JavaScript uglification and obfuscation are techniques used to transform code into a more compact and less readable form.

Uglification refers to the process of removing unnecessary characters from the source code without changing its functionality, primarily to reduce file size and improve load times. This includes stripping out whitespace, shortening variable names, and eliminating comments.

Obfuscation, on the other hand, goes a step further by making the code intentionally difficult to understand to protect intellectual property and prevent reverse engineering. This involves complex renaming of variables and functions, altering the control flow, and embedding confusing patterns.

While these techniques can be beneficial for performance and security, they pose significant challenges for developers who need to maintain or update the code, necessitating the use of deuglification tools and practices to restore readability and manageability.

My website relies heavily on data extracted from other websites. While some of these sites offer free APIs that I can use to retrieve the necessary data, others do not provide public APIs and even implement additional protections against scraping.
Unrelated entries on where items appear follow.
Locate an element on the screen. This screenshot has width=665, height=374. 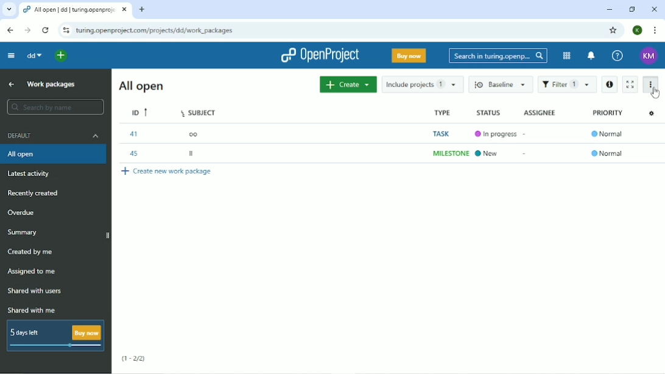
Recently created is located at coordinates (32, 194).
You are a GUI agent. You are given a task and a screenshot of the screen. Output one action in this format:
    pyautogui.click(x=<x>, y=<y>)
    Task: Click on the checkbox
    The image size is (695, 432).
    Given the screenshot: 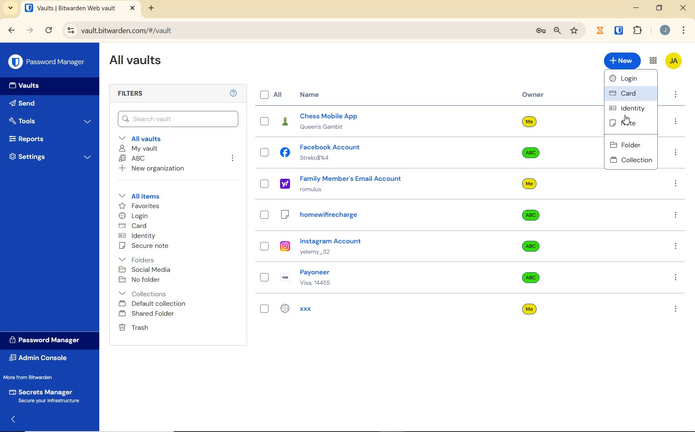 What is the action you would take?
    pyautogui.click(x=265, y=215)
    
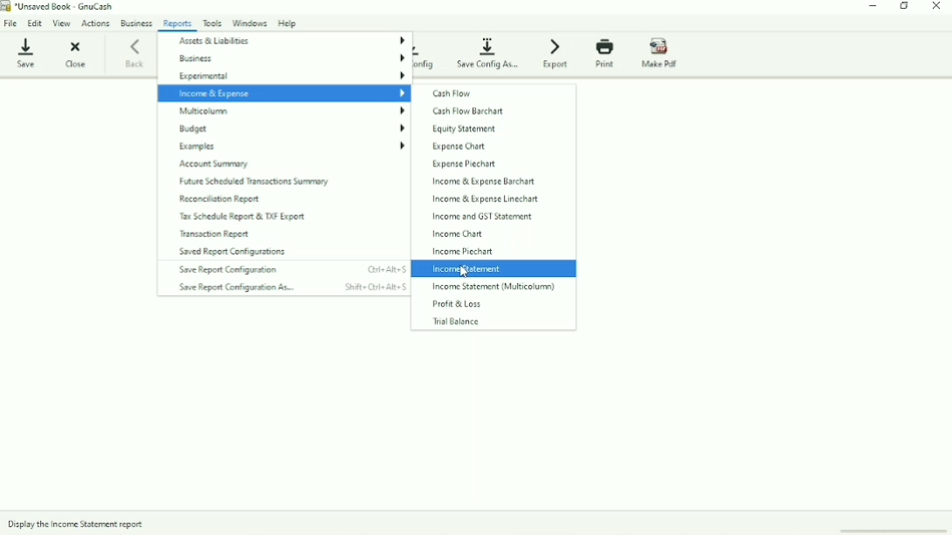 The height and width of the screenshot is (535, 952). What do you see at coordinates (937, 7) in the screenshot?
I see `Close` at bounding box center [937, 7].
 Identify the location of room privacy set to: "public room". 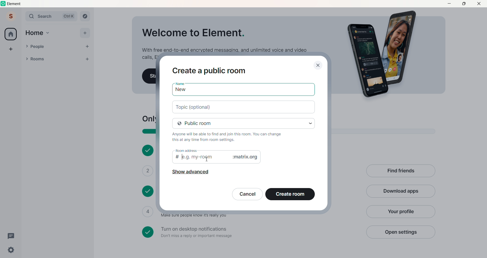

This is where the challenge and excitement of deuglifying website code and scraping their data come into play. By deciphering and cleaning up the obfuscated and minified JavaScript code, I can navigate through the protective layers, allowing me to access and utilize the data effectively.
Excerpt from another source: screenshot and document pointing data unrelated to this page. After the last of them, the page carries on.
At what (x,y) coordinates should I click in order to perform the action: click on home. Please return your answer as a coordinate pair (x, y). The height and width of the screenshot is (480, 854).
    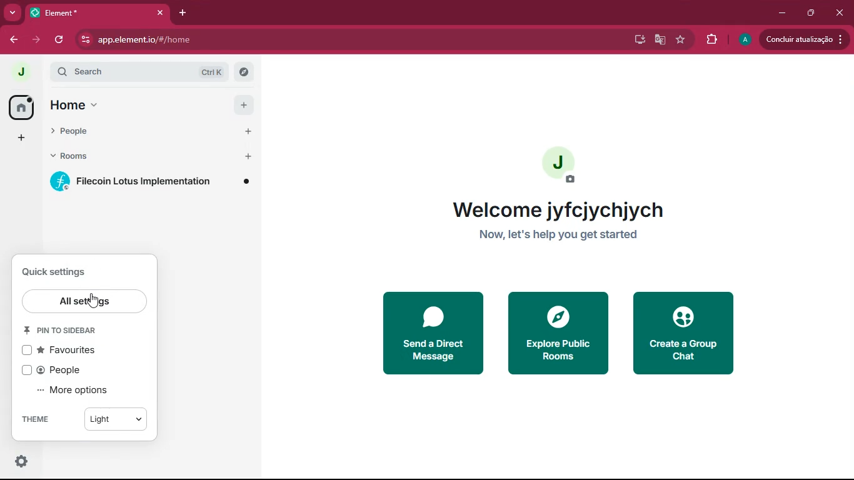
    Looking at the image, I should click on (20, 108).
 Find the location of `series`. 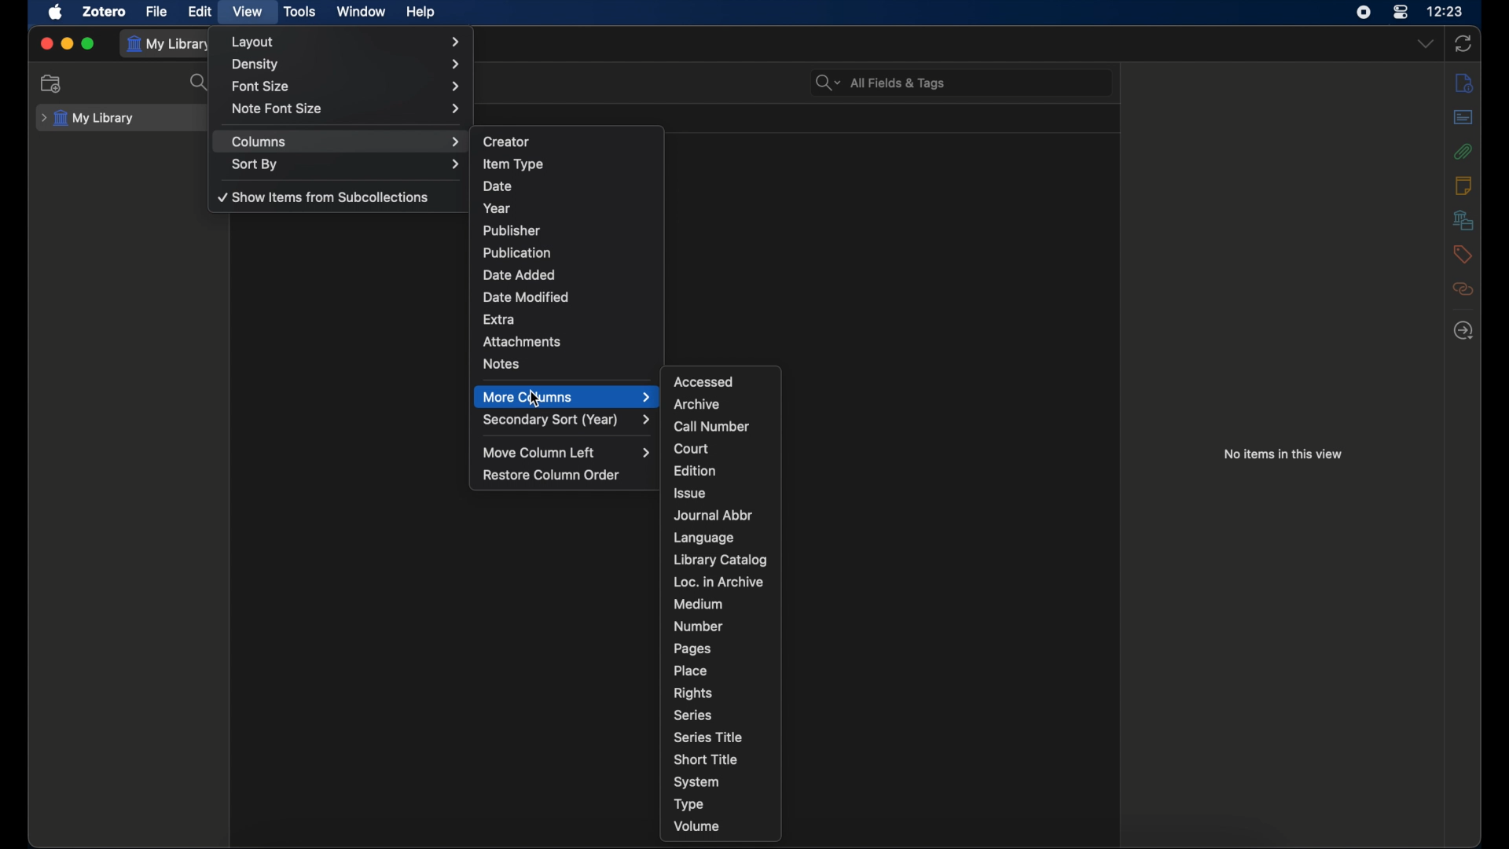

series is located at coordinates (693, 715).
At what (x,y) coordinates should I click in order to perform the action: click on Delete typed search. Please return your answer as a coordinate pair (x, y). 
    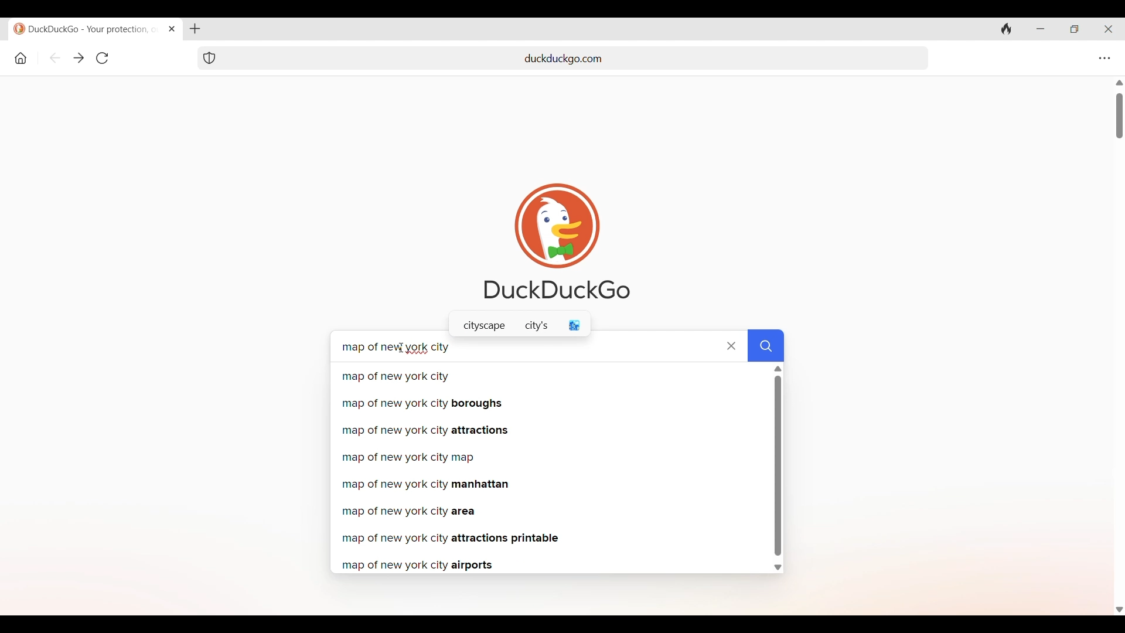
    Looking at the image, I should click on (731, 346).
What makes data scraping from other websites feasible is that web application code is always sent to the client side and rendered in the browser. This means developers cannot completely hide their code or compile it into unreadable binary form—at least not until WebAssembly WASM becomes more widespread. Since JavaScript is interpreted, it remains accessible and understandable, allowing me to analyze the original behavior of the code and effectively scrape the website.

Deuglifying JavaScript code can be approached in several ways. One common method used by websites is employing a simple JavaScript uglify library like UglifyJS to obfuscate their code during the build process. For websites utilizing such libraries, understanding the uglified code becomes manageable with the help of various DevTools features. These include debugging the code and tracing the initiators of XHR requests, which allow developers to reverse-engineer and comprehend the obfuscated JavaScript.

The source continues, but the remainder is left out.